# [THINGS TO DO]
[1] Reproduce the passage on Christianity and politics, starting with "Though that is" and going on through "to your heart?".
[2] Carry on the passage about Christianity and American politics, picking up after its final sentence.

# [TEXT SHOWN]
A truly Christian nation couldn't build the sort of always-on mega rich economy that the USA has created. And that nation's religious movement definitely wouldn't find itself bankrolled by suspiciously wealthy, very much not-Christian men, and that nation's religious movement probably wouldn't vote very often due to the ridiculous amount of corruption in both parties.
Though that is an interesting question I've never put to the faithful: if you know both parties are corrupt, is the right thing to not vote at all? Or is the poison pill approach a valid religious perspective to take, where you boil it down to single issue voting and just go with whoever will do X (be it restricting abortions, abolishing gay marriage, whatever) religious issue that's close to your heart?
Certainly we're long past the point of claiming the two don't mix, given evangelical churches constantly preach that the congregation most vote for one person or the other. This is part of why I think the “public vs. private charity” distinction is valid. Every time someone has tried to directly apply the principles of the Bible to governmental structure, it came out as, basically, some kind of communism. And they generally went pretty badly. The Bible isn’t primarily a political document, so it shouldn’t surprise anyone it doesn’t specify whether the legislature should be bicameral, or whether a socialist or capitalist or mixed economy would best serve the public good.

# [PROVIDED RECORDS]
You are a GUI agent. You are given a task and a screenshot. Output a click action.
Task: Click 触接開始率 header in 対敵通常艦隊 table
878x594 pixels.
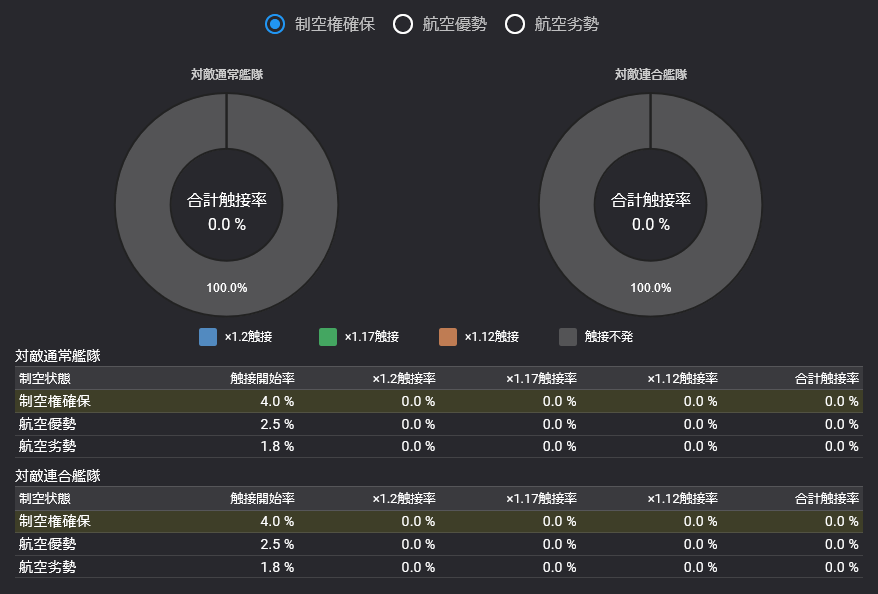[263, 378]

---

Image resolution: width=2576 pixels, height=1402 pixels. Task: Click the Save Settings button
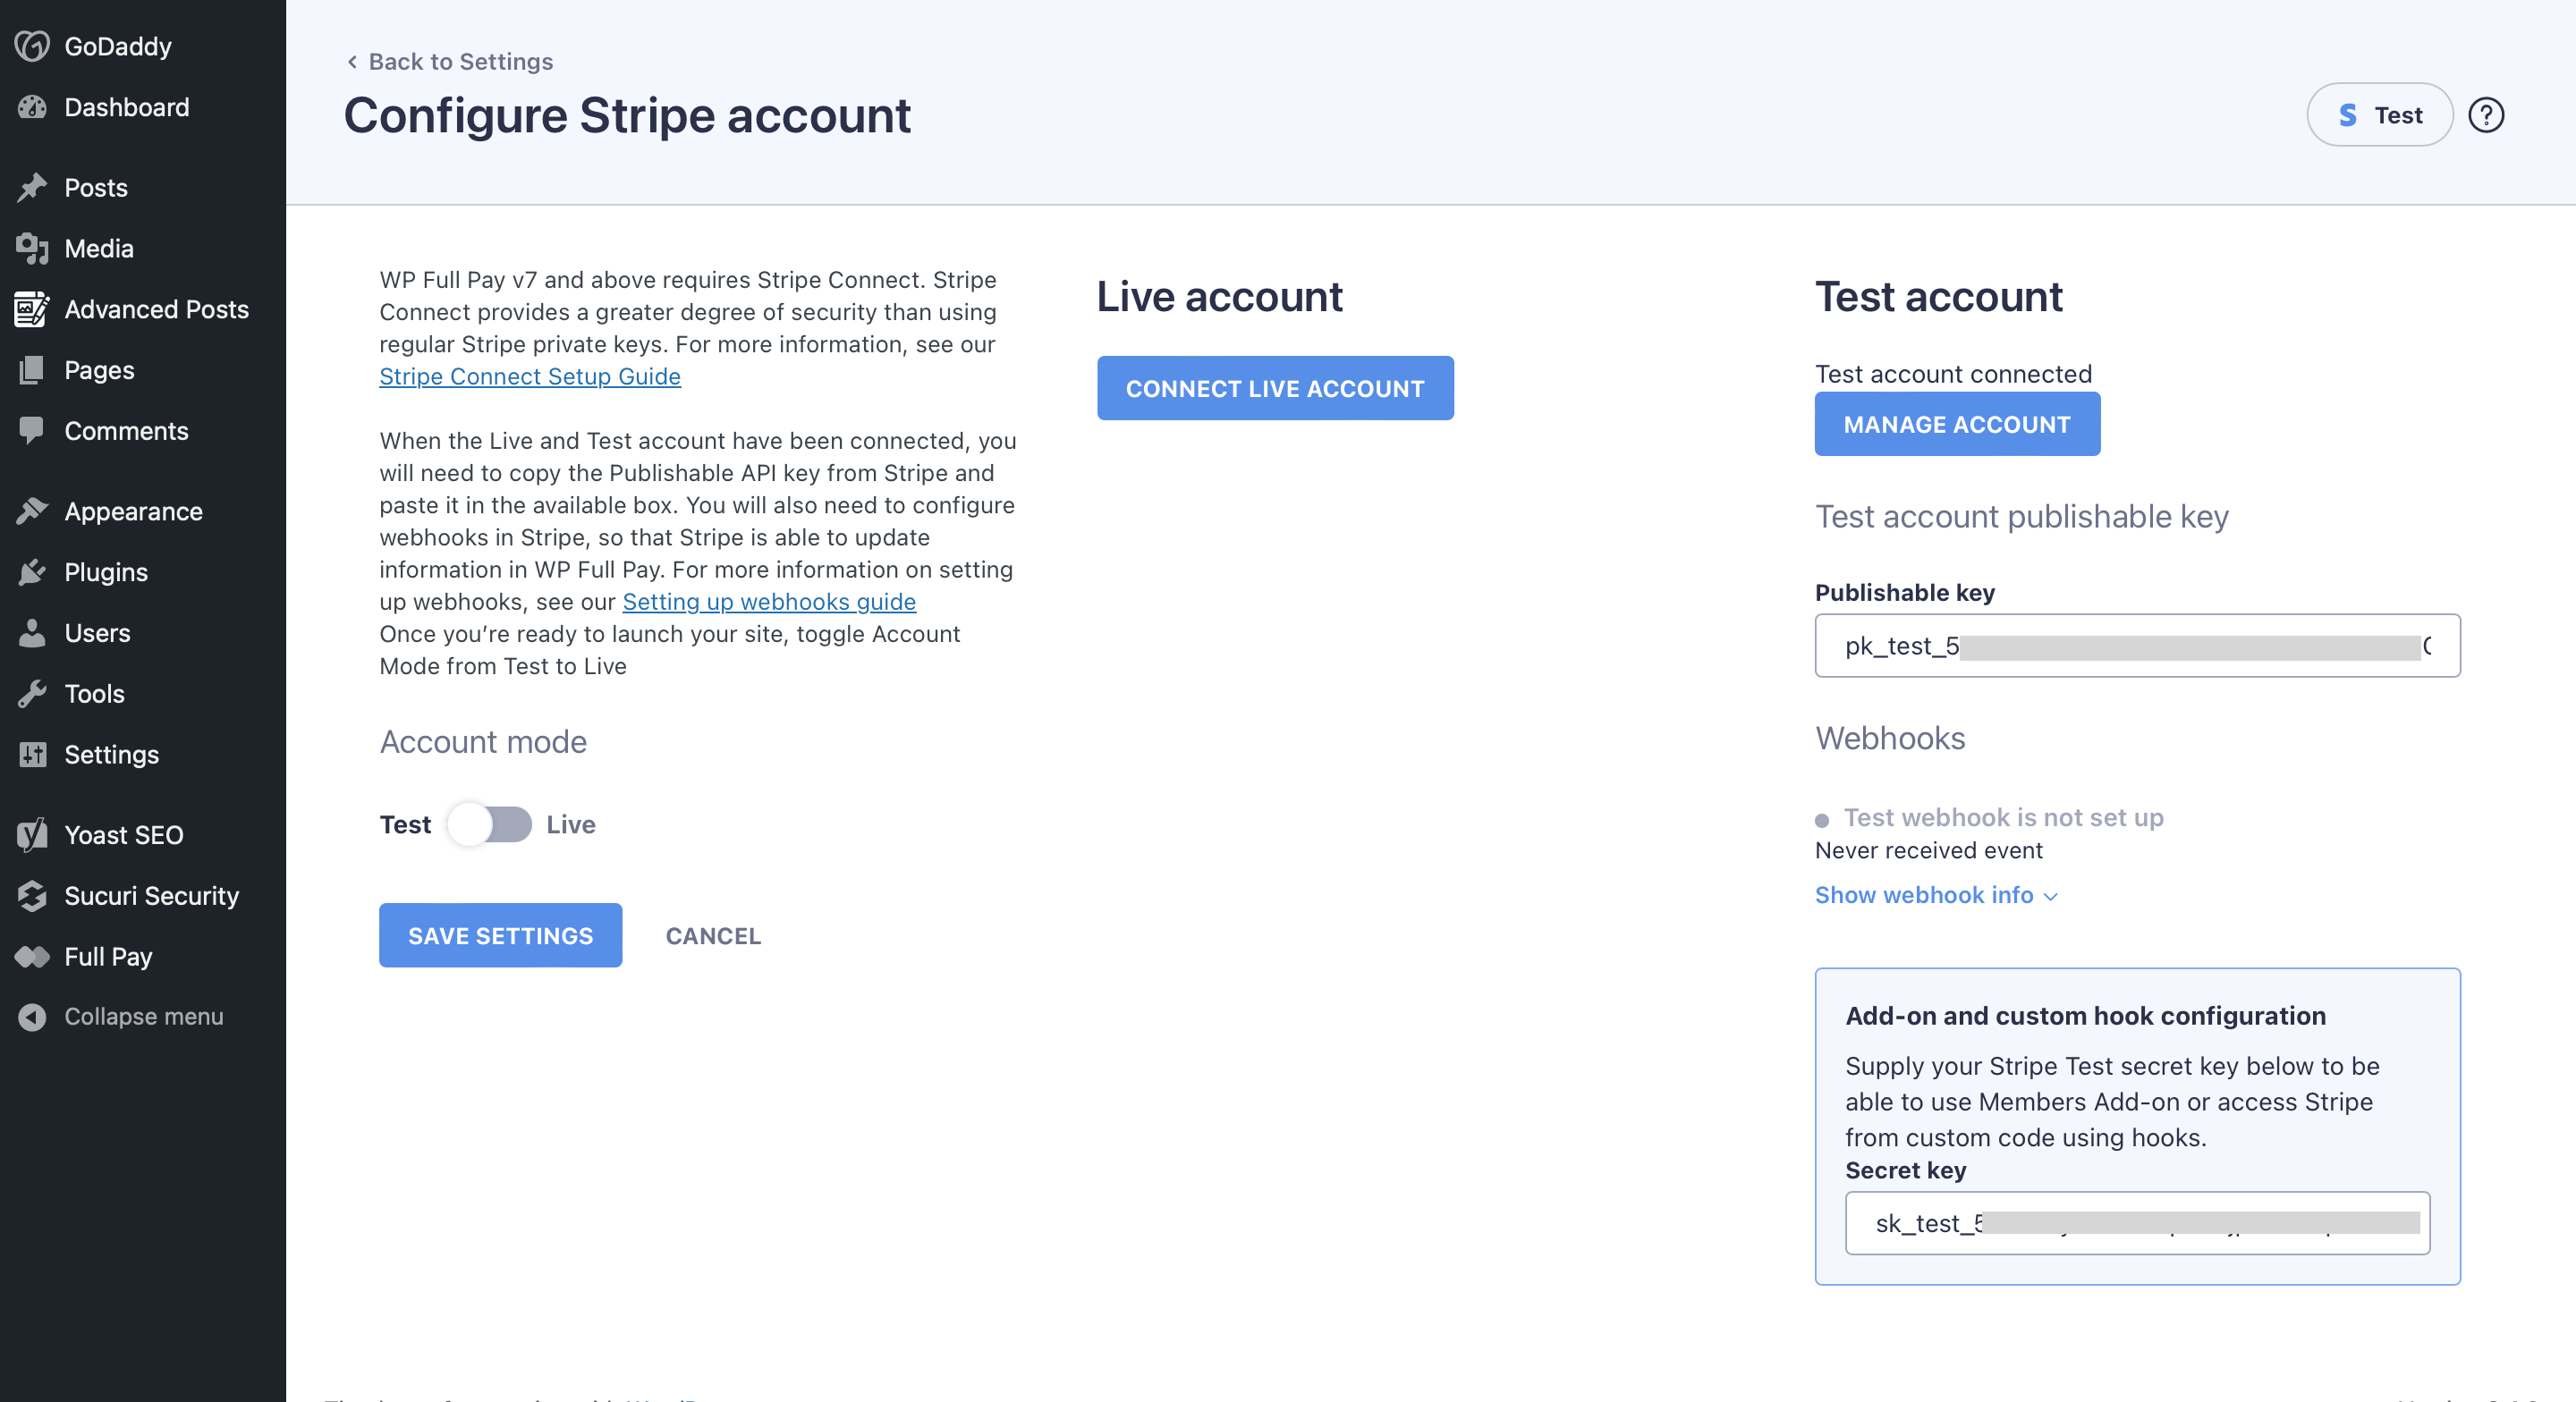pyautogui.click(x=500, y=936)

# [EXERCISE ANSWERS]
[1]
Though that is an interesting question I've never put to the faithful: if you know both parties are corrupt, is the right thing to not vote at all? Or is the poison pill approach a valid religious perspective to take, where you boil it down to single issue voting and just go with whoever will do X (be it restricting abortions, abolishing gay marriage, whatever) religious issue that's close to your heart?

[2]
But it is a primarily a moral document, and it surprises me that doesn’t come up more on political questions that are fundamentally moral dilemmas. It’s not particularly surprising to me that xDaunt-like conservatives are fine sending asylum-seeking immigrants back to (in many cases) certain death, or at least misery, to keep unemployment down or protect cultural homogeneity or lower the crime rate or whatever end they think it serves. xDaunt has explicitly advocated for fucking over non-Americans if it will even slightly advantage Americans; his position is unabashedly immoral. (He insists it’s amoral; in fact it’s both, but that’s beside the point).
But it does surprise me that voters who are so insistent their positions are motivated by morality are so untroubled by it in this case. It’s easy to jump to “hypocrisy” as an explanation, but besides being an uncharitable interpretation, it doesn’t explain why they’re hypocrites here specifically. Religious people claim to care about a lot of issues specifically because of their religion, and many of them at least seem to be sincere. If their faith really does command something other than what they’re saying/doing here, why are they breaking from it here while following it elsewhere?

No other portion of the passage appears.